Texto de referencia —

────────────────────────────────────────

El triunfo de una
propuesta claramente de derecha, neoliberal a ultranza como la reciente de
Mauricio Macri puede hacer pensar que el electorado involuciona. Pero, ¿acaso
se puede esperar algo realmente distinto de este sistema electoral? ¿Puede
haber cambios profundos y sostenibles verídicos en el medio de este marco
“democrático”?
Marcelo
Colussi / Para Con Nuestra América
Desde Ciudad de Guatemala
En Argentina, en las
recientes elecciones parlamentarias, la derecha gana dando una paliza. La
opción electoral por posiciones de derecha se sucede por doquier: en Estados
Unidos la población vota por el representante más troglodita, en Europa avanzan
las propuestas con sabor xenofóbico y conservador, en general se ve que los
electorados optan por partidos que no son de izquierda precisamente. ¿Por qué
la derecha triunfa en las elecciones? Así formulada, la pregunta daría a
entender una honda preocupación, pues supone que eso es algo así como un error
inesperado, una aberración. ¡La derecha no debería ganar!

────────────────────────────────────────

Material proporcionado —
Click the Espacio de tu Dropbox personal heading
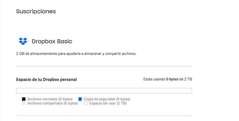 click(46, 80)
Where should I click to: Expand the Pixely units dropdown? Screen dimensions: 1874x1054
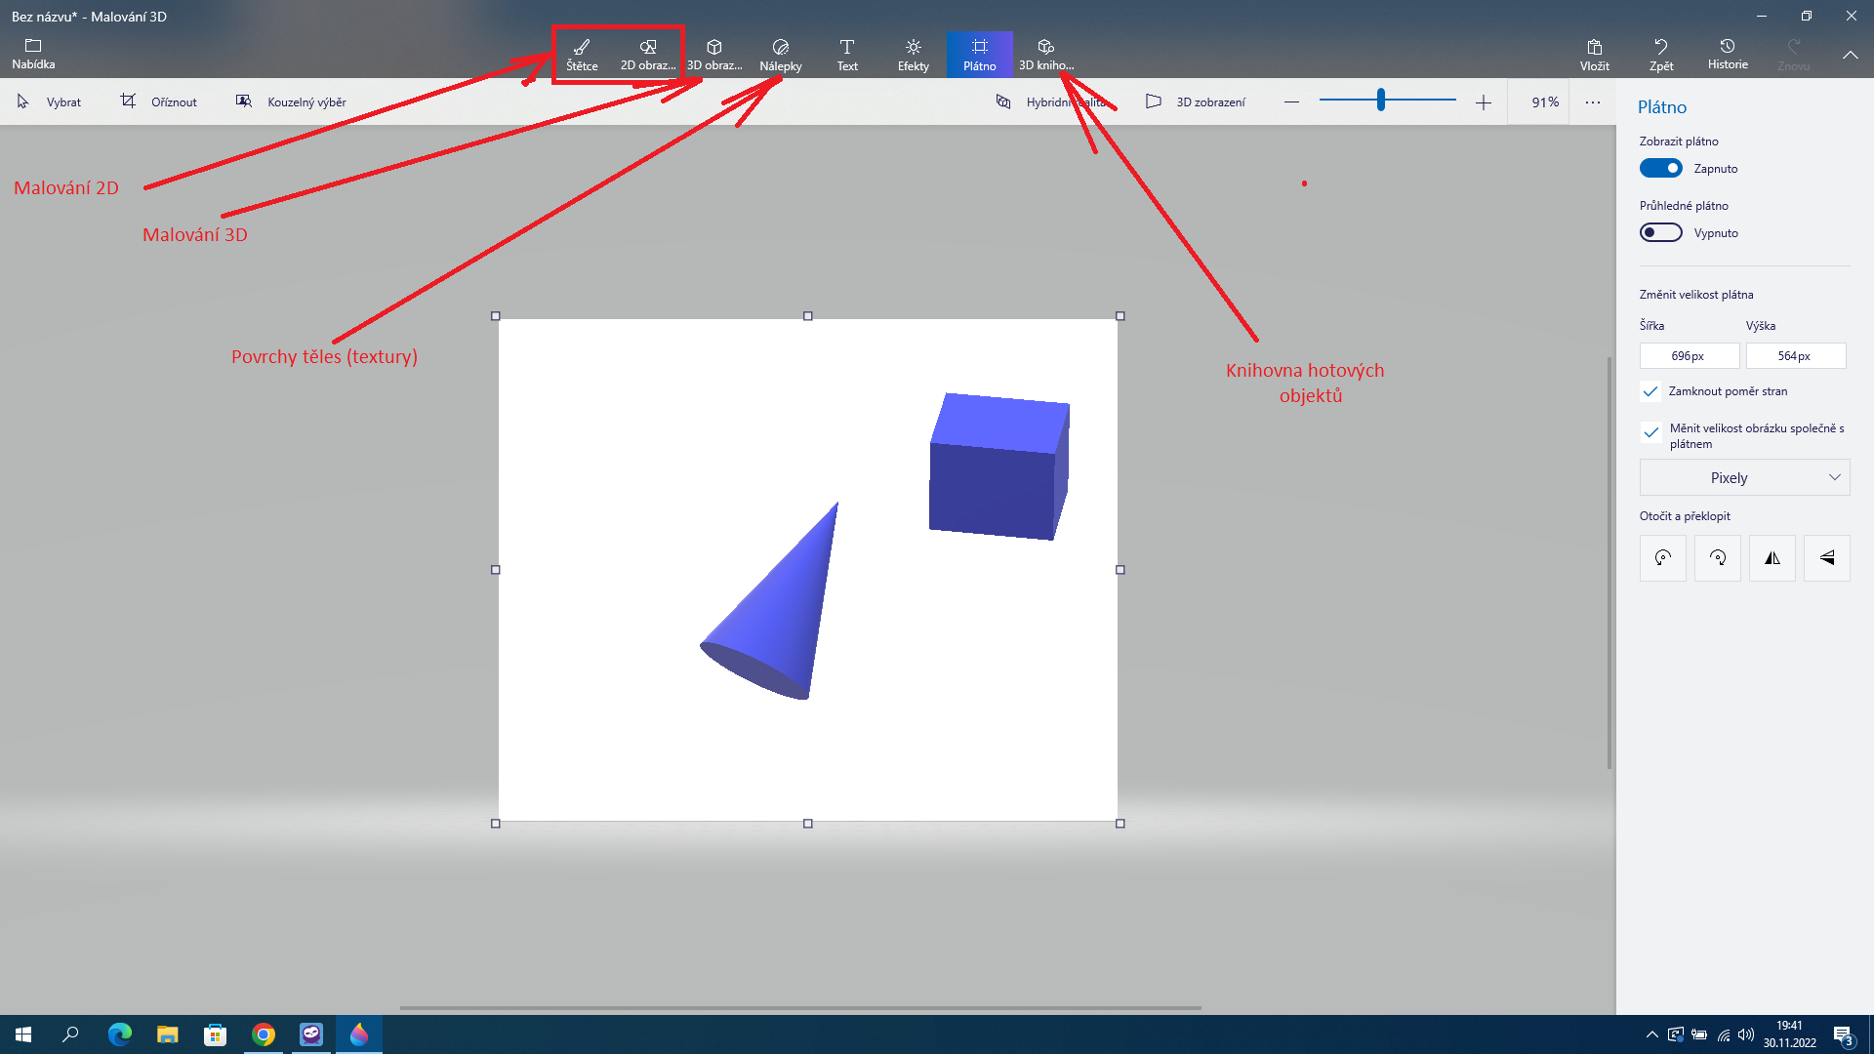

────────────────────────────────────────

Tareas y ejercicios —
1 - Traduzca al inglés esta oración del texto de referencia: "En Argentina, en las recientes elecciones parlamentarias, la derecha gana dando una paliza."
2 - Según el texto de referencia, ¿qué propuestas avanzan en Europa?
3 - Indique si cada afirmación concuerda con el texto de referencia y cite las palabras que lo deciden: (a) El texto menciona unas elecciones parlamentarias recientes en Argentina. (b) Según el texto, en Europa avanzan las propuestas de izquierda. (c) El texto califica la propuesta de Mauricio Macri de neoliberal.

Soluciones completas —
1 - In Argentina, in the recent parliamentary elections, the right wins by a landslide.

2 - Avanzan las propuestas con sabor xenofóbico y conservador.

3 -
(a) Sí: "en las recientes elecciones parlamentarias, la derecha gana dando una paliza".
(b) No: "en Europa avanzan las propuestas con sabor xenofóbico y conservador".
(c) Sí: "neoliberal a ultranza como la reciente de Mauricio Macri".